I don’t think I’ve ever talked about workouts on this blog before (except maybe for a passing thought about needing to get to the gym after a particularly decadent post), but I wanted to mention that I’m currently in the middle of week four of the exercise portion of Jamie Eason’s Livefit 12-week Trainer and absolutely LOVING it. The first phase (month) of this program is straight up strength training and I’ve been trying to track my nutrition pretty closely as well to see where I’m at. I find that I consume way less protein than my body needs, especially while trying to build serious muscle, so I’ve been looking for more protein-dense meals lately. Lean chicken breast is a given, so I have been enjoying trying some ‘basic’ / classic chicken recipes lately. Chicken piccata sounded particularly appealing since I heart capers (and garlic and lemon and wine…). This meal is a relatively easy weeknight dinner with great, fresh flavors. Enjoy!

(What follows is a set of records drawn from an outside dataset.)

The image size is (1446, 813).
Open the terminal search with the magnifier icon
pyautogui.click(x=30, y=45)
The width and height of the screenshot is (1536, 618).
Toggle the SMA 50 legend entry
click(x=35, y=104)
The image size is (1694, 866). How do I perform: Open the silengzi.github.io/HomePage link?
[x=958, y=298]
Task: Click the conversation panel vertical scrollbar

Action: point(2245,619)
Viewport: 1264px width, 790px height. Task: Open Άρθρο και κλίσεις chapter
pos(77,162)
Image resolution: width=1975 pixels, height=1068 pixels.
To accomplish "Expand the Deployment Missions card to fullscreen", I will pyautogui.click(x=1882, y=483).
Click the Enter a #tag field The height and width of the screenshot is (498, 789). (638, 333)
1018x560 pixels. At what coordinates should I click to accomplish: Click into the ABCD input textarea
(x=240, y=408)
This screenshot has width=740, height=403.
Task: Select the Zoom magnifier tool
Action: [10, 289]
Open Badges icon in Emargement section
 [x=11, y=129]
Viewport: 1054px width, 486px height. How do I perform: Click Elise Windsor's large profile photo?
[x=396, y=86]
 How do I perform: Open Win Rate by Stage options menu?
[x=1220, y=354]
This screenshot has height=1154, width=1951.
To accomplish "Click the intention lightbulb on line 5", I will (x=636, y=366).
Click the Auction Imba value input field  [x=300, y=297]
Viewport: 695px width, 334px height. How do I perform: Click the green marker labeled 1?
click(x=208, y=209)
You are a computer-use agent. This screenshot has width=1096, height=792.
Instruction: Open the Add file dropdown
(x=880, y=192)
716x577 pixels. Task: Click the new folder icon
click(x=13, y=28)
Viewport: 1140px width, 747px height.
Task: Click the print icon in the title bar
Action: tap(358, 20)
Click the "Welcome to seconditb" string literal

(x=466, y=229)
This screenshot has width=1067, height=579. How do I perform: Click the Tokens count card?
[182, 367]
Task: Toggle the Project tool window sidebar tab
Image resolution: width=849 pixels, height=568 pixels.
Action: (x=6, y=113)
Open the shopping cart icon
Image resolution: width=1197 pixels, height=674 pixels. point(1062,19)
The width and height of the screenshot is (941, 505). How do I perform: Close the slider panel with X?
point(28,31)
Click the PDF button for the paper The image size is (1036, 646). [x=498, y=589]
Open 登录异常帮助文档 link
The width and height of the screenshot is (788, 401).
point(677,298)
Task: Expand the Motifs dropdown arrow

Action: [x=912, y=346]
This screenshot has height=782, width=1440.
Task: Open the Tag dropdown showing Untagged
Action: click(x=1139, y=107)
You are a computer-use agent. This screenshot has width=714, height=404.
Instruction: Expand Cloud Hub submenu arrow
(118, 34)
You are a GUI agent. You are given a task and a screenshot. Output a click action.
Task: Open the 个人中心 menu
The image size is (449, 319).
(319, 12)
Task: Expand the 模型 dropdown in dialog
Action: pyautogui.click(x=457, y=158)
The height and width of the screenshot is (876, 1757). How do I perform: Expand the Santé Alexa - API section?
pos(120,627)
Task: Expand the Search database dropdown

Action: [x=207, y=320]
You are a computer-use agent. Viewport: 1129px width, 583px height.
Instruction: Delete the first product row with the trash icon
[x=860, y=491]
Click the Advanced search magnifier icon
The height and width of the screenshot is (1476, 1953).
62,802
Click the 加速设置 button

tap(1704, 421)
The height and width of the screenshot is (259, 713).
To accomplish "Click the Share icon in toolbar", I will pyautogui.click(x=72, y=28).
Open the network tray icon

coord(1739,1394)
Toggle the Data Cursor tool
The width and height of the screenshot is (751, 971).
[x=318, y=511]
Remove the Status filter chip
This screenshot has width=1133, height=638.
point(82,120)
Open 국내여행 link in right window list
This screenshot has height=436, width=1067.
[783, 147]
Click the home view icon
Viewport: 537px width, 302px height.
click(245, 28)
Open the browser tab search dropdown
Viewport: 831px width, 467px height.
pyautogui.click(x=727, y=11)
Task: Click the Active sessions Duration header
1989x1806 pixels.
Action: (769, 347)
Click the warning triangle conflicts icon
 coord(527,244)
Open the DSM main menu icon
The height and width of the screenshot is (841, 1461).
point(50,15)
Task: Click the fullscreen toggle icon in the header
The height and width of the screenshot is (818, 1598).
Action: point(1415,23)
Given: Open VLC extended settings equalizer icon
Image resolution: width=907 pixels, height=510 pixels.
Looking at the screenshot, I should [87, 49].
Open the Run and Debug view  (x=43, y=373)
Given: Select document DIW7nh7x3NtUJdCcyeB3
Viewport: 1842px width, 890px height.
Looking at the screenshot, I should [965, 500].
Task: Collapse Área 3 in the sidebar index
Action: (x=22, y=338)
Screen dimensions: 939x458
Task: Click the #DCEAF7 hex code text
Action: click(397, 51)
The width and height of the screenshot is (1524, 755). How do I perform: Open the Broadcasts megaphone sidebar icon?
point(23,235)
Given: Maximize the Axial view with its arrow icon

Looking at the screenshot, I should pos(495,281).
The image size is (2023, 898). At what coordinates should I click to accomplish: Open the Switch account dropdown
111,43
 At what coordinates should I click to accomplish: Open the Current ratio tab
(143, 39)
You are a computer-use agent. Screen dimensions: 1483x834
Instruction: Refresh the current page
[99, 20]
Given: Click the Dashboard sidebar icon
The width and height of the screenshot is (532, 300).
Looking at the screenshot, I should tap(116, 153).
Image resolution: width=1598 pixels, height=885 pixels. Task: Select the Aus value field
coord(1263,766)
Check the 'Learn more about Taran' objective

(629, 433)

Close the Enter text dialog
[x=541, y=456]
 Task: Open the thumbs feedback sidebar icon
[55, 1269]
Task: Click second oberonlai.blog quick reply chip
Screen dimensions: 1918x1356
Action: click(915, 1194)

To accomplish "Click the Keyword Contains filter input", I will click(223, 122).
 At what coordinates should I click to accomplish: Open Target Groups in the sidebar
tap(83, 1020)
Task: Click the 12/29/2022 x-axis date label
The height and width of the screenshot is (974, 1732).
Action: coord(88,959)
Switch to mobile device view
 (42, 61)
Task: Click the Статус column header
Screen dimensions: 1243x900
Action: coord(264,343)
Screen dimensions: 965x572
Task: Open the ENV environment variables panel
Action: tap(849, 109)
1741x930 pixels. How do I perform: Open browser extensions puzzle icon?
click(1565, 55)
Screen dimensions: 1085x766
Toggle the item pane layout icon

P.S.: If you want to hear more about Livefit, let me know and maybe I’ll do a post covering it!
Lighter Chicken Piccata
Serves 2-3
Just the Tip / Inspired by Cooking Light
What I used:
- 2 (6-oz) skinless, boneless chicken breasts
- 1/4 cup flour (I used white whole wheat flour)
- 2 tsp butter
- 2 tsp olive oil
- 1/4 cup white wine
- 1/4 cup low-sodium chicken broth
- juice from half a lemon
- 2 tbsp capers
- 1 cloves garlic, minced
- kosher salt / freshly ground black pepper
- 4 oz cooked whole wheat linguine or spaghetti
- 1 tbsp chopped fresh flat-leaf parsley
What I did:
- Lay a piece of plastic wrap on top of the chicken breasts and pound out until they’re about 3/4″ thick. Season each side of the chicken breasts with salt and pepper.
- Put the flour in a shallow dish and dredge the chicken in flour on each side.
- Heat the olive oil and butter over medium-high heat in a large saute pan. Once hot, add the chicken breasts and cook until well-browned on each side and cooked through to 160 degrees (about 5 minutes per side, but really depends on the thickness of your chicken). When the chicken is done, remove to a plate and cover with foil.
- Add the wine, chicken broth, lemon juice, garlic, and capers to the pan. Scrape the brown bits off the bottom of the pan with a wooden spoon, and allow the sauce to reduce and thicken. If it reduces too much, add more liquid (wine or broth). Add the parsley at the end.
- Serve the chicken with the pasta and spoon the sauce over top.


Thanks for the recipe, I love chicken piccata. I’m going to make this!